Saya jadi tertegun sambil bertanya pada diri sendiri: apa yang sebenarnya sedang terjadi dengan tari kita? Apakah kita sedang kehilangan kekayaan makna yang pernah melekat dalam setiap gerakan tari, atau justru sedang menciptakan bentuk baru dari ekspresi kolektif yang mendesak untuk diinterpretasikan kembali dalam era digital kini?

Ekspresi Simbolisme Komunal

Secara antropologis, tari dalam khazanah Nusantara tidak pernah hanya tentang tubuh yang bergerak indah. Tari adalah ritus, medium spiritual, dan simbol interaksi antara manusia dengan alam dan yang transenden. Setiap gerakan, bagaikan tarian suci, mengandung simbol-simbol yang mencerminkan tatanan kosmologis dan identitas kultural. 

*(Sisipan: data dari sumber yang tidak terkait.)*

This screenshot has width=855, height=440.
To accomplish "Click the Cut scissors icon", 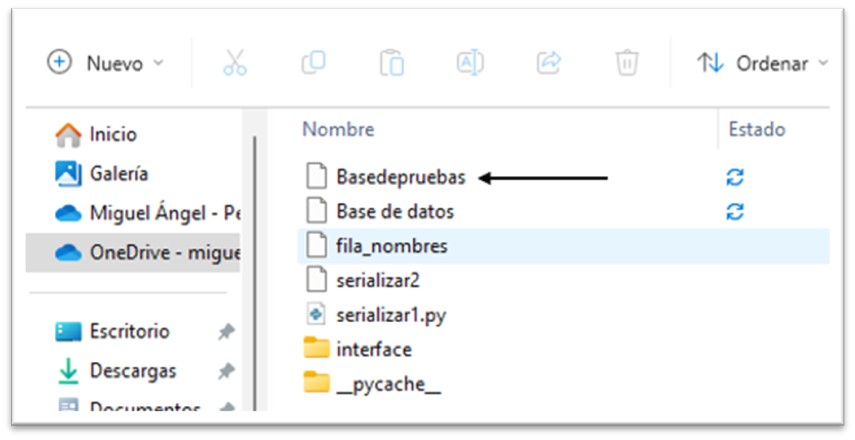I will click(235, 63).
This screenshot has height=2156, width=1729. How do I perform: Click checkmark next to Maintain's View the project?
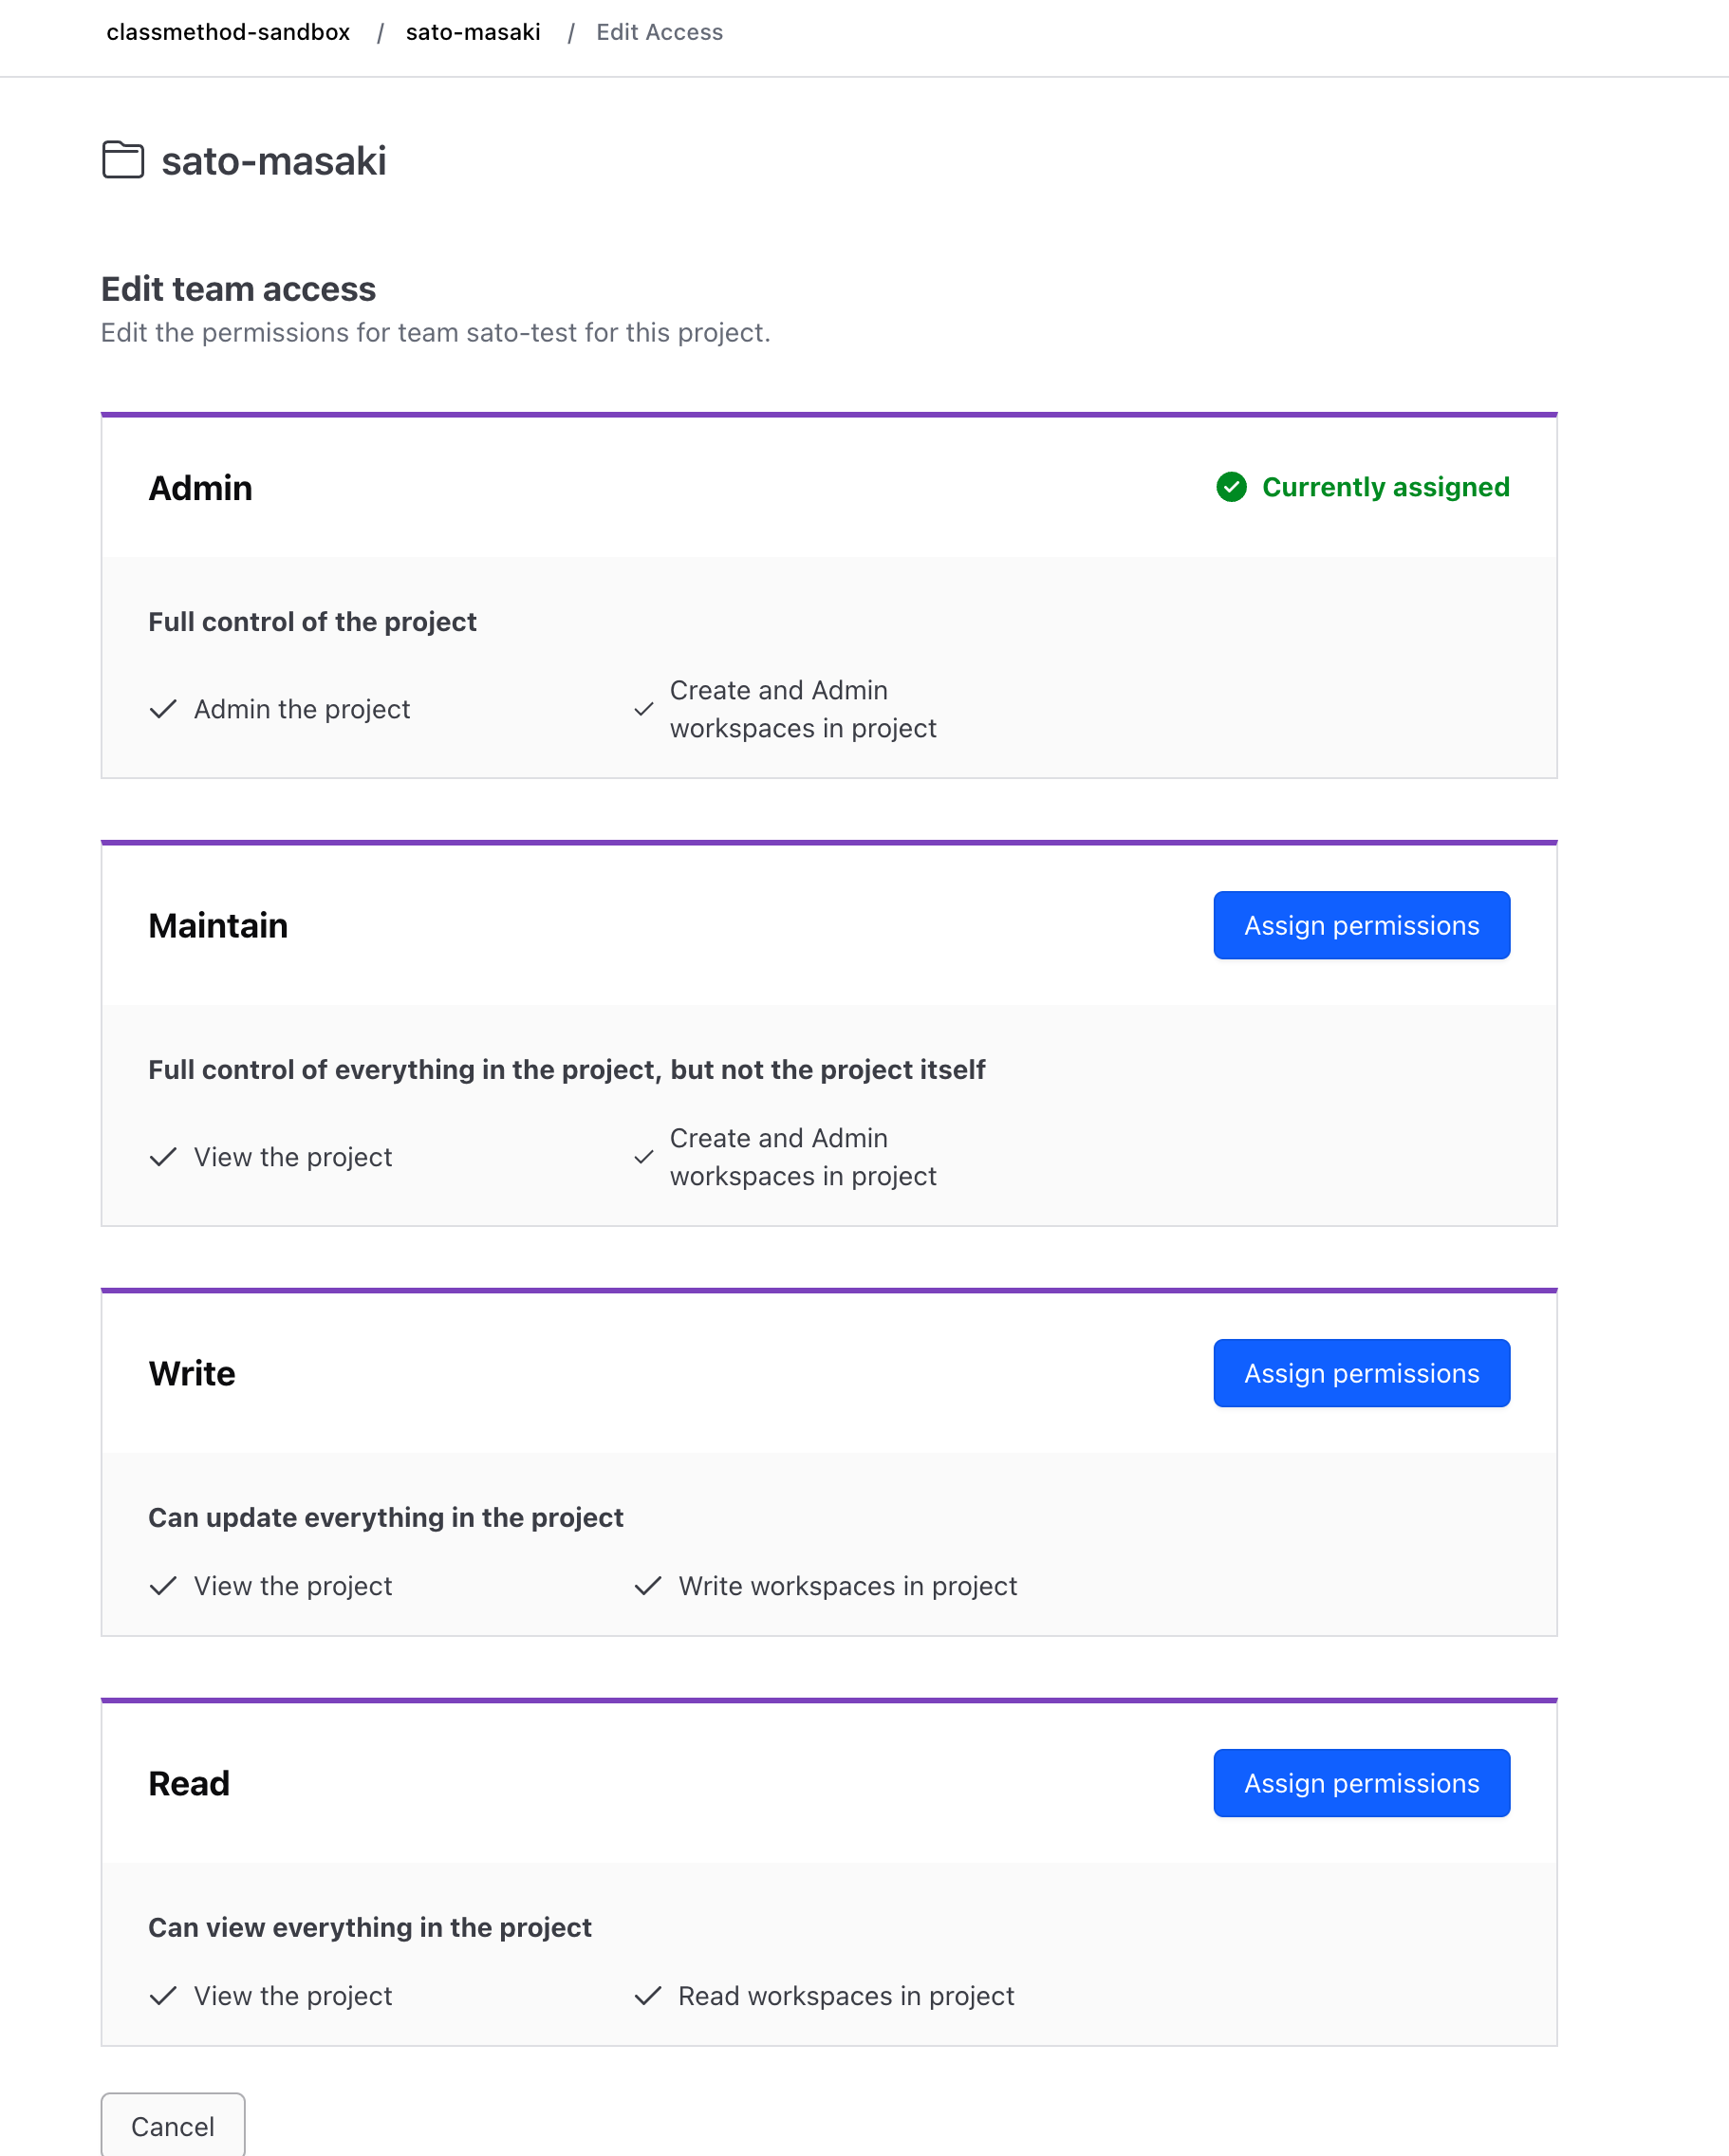(163, 1157)
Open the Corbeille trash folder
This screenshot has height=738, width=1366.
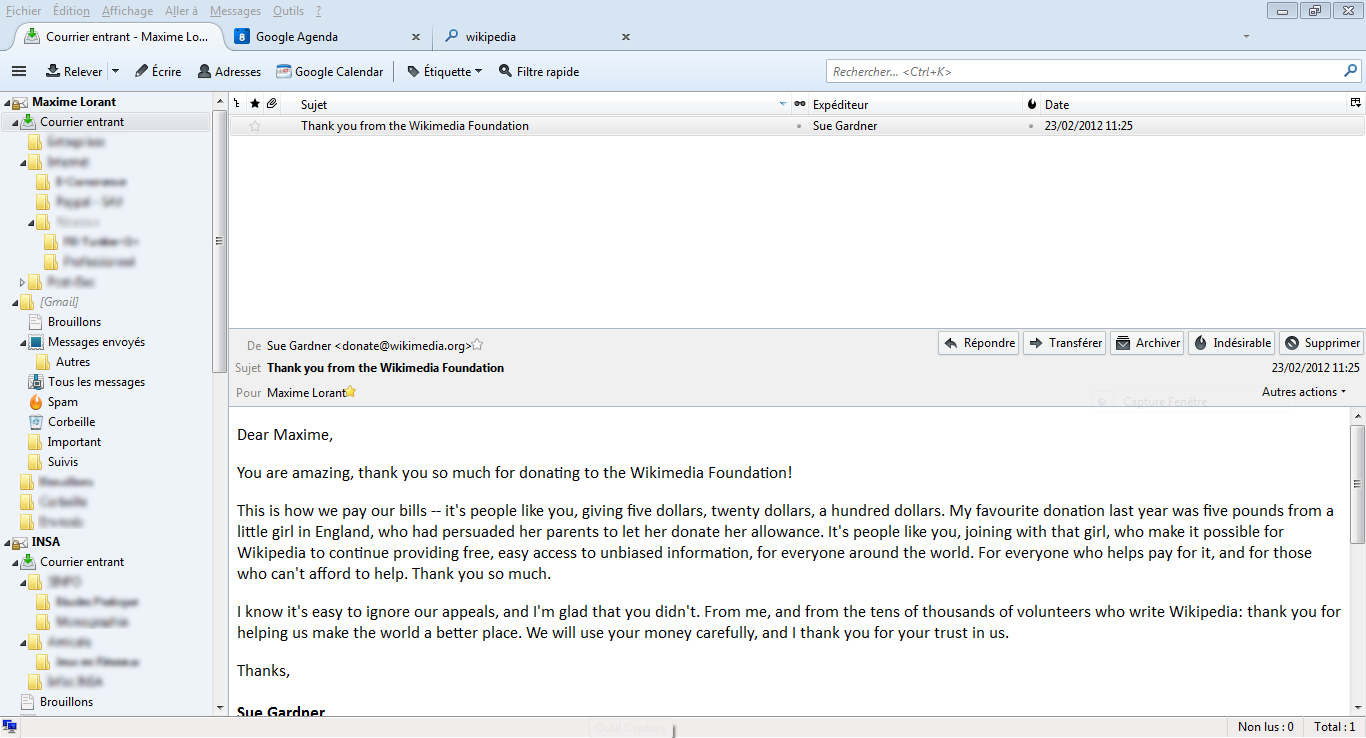pyautogui.click(x=71, y=422)
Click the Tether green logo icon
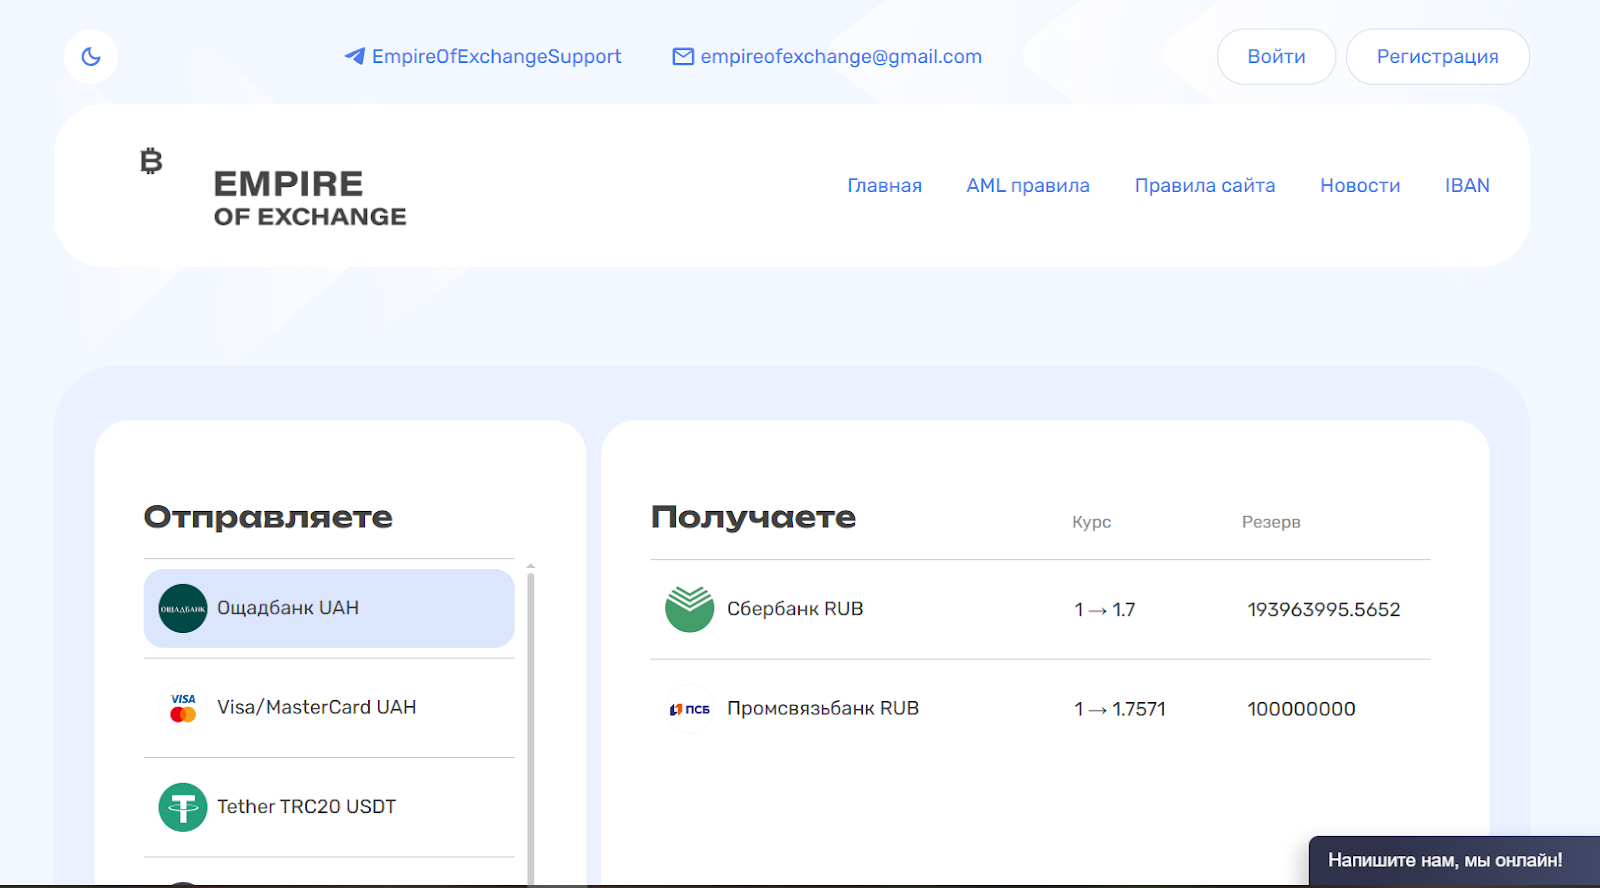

Dalam tradisi Bali, misalnya, tari Legong bukan sekadar hiburan, tapi persembahan. Dalam kerangka ini, tubuh penari adalah medium, bukan pusat. Tari menjadi bagian dari sistem simbolik, ruang mediasi antara dunia nyata dan tak kasat mata, antara individu dan komunitas.

Dalam konteks ini, gerakan tari adalah bahasa non-verbal yang mengekspresikan nilai-nilai kolektif dan memelihara ingatan historis. Para penari tidak sekadar bergerak, melainkan mengaktualisasikan ritual yang bersifat komunal—sebuah tindakan yang menguatkan kohesi sosial dan keberlanjutan tradisi.

Tari dalam masyarakat tradisional bukan untuk ditonton, melainkan untuk dijalani. Ia adalah bagian dari siklus hidup: lahir, panen, hujan, perang, hingga kematian. Gerak tubuh dalam tari adalah bahasa yang memuat nilai, petuah, sejarah, dan relasi kuasa yang berlapis. Maka estetika tari dalam konteks ini tidak semata-mata soal indahnya gerakan, tetapi bagaimana ia merepresentasikan keterhubungan dan ketundukan pada kosmos dan komunitas.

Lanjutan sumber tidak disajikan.